(Source records)
»»
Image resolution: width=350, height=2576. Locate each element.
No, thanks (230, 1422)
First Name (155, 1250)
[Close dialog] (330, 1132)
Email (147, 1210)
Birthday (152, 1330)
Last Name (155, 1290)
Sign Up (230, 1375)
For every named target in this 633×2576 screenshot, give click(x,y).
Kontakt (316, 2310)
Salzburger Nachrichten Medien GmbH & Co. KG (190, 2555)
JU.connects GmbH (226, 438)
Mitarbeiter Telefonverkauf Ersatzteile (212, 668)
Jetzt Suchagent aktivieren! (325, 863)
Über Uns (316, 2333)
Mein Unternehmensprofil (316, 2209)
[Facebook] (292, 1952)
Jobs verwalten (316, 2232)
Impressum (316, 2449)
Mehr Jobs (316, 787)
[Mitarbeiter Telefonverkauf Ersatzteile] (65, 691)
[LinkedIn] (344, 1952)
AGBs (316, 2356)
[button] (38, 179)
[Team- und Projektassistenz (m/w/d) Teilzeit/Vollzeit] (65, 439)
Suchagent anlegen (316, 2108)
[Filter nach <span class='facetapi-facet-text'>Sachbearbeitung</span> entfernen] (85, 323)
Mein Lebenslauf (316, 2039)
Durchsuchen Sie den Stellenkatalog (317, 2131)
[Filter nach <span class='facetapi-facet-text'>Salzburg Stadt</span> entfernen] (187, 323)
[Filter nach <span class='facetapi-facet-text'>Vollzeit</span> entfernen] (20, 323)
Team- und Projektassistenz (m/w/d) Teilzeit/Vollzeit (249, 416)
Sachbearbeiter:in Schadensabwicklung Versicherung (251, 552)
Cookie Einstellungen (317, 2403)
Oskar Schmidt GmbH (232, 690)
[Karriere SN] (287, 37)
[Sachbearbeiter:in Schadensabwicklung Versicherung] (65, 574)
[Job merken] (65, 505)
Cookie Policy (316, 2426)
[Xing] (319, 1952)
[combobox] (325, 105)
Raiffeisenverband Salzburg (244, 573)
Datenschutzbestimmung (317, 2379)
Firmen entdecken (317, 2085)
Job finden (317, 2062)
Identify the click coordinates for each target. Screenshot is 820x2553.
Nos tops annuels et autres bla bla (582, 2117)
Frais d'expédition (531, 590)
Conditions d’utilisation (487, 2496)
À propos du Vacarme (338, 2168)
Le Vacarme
««
WHAT THIS TASK INVOLVES
Here, the records must be output exactly and in full.

FINISHED TASK
Image resolution: width=350, height=2576. Locate each element.
No, thanks (230, 1422)
First Name (155, 1250)
[Close dialog] (330, 1132)
Email (147, 1210)
Birthday (152, 1330)
Last Name (155, 1290)
Sign Up (230, 1375)
For every named target in this 633×2576 screenshot, give click(x,y).
Kontakt (316, 2310)
Salzburger Nachrichten Medien GmbH & Co. KG (190, 2555)
JU.connects GmbH (226, 438)
Mitarbeiter Telefonverkauf Ersatzteile (212, 668)
Jetzt Suchagent aktivieren! (325, 863)
Über Uns (316, 2333)
Mein Unternehmensprofil (316, 2209)
[Facebook] (292, 1952)
Jobs verwalten (316, 2232)
Impressum (316, 2449)
Mehr Jobs (316, 787)
[Mitarbeiter Telefonverkauf Ersatzteile] (65, 691)
[LinkedIn] (344, 1952)
AGBs (316, 2356)
[button] (38, 179)
[Team- und Projektassistenz (m/w/d) Teilzeit/Vollzeit] (65, 439)
Suchagent anlegen (316, 2108)
[Filter nach <span class='facetapi-facet-text'>Sachbearbeitung</span> entfernen] (85, 323)
Mein Lebenslauf (316, 2039)
Durchsuchen Sie den Stellenkatalog (317, 2131)
[Filter nach <span class='facetapi-facet-text'>Salzburg Stadt</span> entfernen] (187, 323)
[Filter nach <span class='facetapi-facet-text'>Vollzeit</span> entfernen] (20, 323)
Team- und Projektassistenz (m/w/d) Teilzeit/Vollzeit (249, 416)
Sachbearbeiter:in Schadensabwicklung Versicherung (251, 552)
Cookie Einstellungen (317, 2403)
Oskar Schmidt GmbH (232, 690)
[Karriere SN] (287, 37)
[Sachbearbeiter:in Schadensabwicklung Versicherung] (65, 574)
[Job merken] (65, 505)
Cookie Policy (316, 2426)
[Xing] (319, 1952)
[combobox] (325, 105)
Raiffeisenverband Salzburg (244, 573)
Datenschutzbestimmung (317, 2379)
Firmen entdecken (317, 2085)
Job finden (317, 2062)
Identify the click coordinates for each target. Screenshot is 820x2553.
Nos tops annuels et autres bla bla (582, 2117)
Frais d'expédition (531, 590)
Conditions d’utilisation (487, 2496)
À propos du Vacarme (338, 2168)
Le Vacarme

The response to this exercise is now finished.